Tuesday, January 20, 2009

Trippin' with Jimmy Carter

It was 32 years ago today that I had one helluva cold and wild time scootin' around downtown Washington DC for Jimmy Carter's inauguration. A busload or two of us from my senior high school class went as part of our Humanities class. I had no real interest in the event per se, it was just a good excuse to get a day off of school.

It was going to be cold—this we knew—but my memory of it was that it was a lot colder than it actually was. A little research shows that it was around 28°F or so, but I do remember that demon wind making it feel a LOT colder.

BAH! The wimps all over the TV are talking about how cold it's going to be for Obama's inauguration.

BAH, I SAY! We experienced one seriously dang cold jaunt around the city. What did it feel like back in '77...about 8-12°F?

But my buddy P.I. and I didn't care. I had gotten a couple tabs of blotter a day or two before. The guy I got it from said it was "psilocybin" blotter. I was skeptical—never heard of such an animal. Keeping this in context, I have to reveal that there was a steady connection of mighty clean and potent LSD in my school, for years. What I do know—and this wasn't a product of the power of suggestion—the blotter tasted oddly mushroom-like, and it took longer to come on than any LSD I'd ever taken. Maybe there was something to the "psilocybin" blotter story? Who knows? All I know is that it took nearly the entire bus-ride from central PA to Washington D.C. for the buzz to really come on.

Also, between the two of us, we had a couple-three grams of hash and a little one-hitter pipe. We probably sunk down in our seats in the bus and toked a quick hit or two on the way there.

But here we were dumped off in D.C., our only instructions were to be back at the bus at a certain time for the ride back.

So P.I. and I immediately began trying to figure out where to burn some of the hash we had. Tough task. The city was thickly mobbed, people all over, literally everywhere, and there were cops standing in guard formation, one every 8 feet along the streets. We spotted a long row of portable toilets...probably 30 or 40 of 'em. P.I. went in one of them in the middle of the row, toked a little, while I stood about 20 yards away. Five minutes later I went in the same one. We stood in that stupid little hovel for about 10 minutes, blissfully out of the wind, tripping and toking and whispering and laughing and looking out the vent and trying to be dead quiet when somebody tugged first on the door of the one we were in, and then entered the one next to us.

He leaves, and I stay behind for a few minutes, toking by myself, then I walked out. We were laughing our asses of at the absurdity. It was cold as hell, but we didn't care. We were young, hardy, higher than fuckin' lab rats and 1000% distracted by sensory overload. It was a blast.

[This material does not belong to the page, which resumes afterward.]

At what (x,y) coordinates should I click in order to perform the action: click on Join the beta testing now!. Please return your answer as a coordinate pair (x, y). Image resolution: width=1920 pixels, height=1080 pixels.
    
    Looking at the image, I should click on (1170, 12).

I've tried to tell some folks the scattered stories of that day, about our tiny little paper-flavored snack on the bus on the way there. About walking around and never quite getting our bearings; about the difficulty of stifling giggles and uproarious laughs as we tiny-toked our way to an even-further-enhanced historical experience, doing hash hitters in the porta potty. The two of us were brazen, and amazed that we could even get away with it, with cops every 8 feet apart along the sidewalk, 20 or 30 feet away as we peeked—and blew smoke—out the vent of the porta potty. About walking in one direction, against the seething crowd, and getting swept along as they surged toward us, following the parade out on the street. About walking in and through and out of government and office buildings, trying to find another safe, warm place to burn another round of blond Afghani.

I wish I had had the taste and talent for narrative writing back then, so that I might have put the details of these stories into a more solid form shortly after they happened. But I remember color and taste and smell of the experience; the specific and accurate details don't matter, really. I remember knowing then that I would never forget my place in the grander scheme of the day, and that I'd always reserve a special smile about it. It doesn't matter, really, whether I can convey the sense of the day to anyone else. *I* remember it, and I know of only a few other people who were *there* with us.

How the hell did we NOT get in some sort of trouble, and how the hell did we make our way back to the bus, on time?

THAT will remain a mystery for the ages.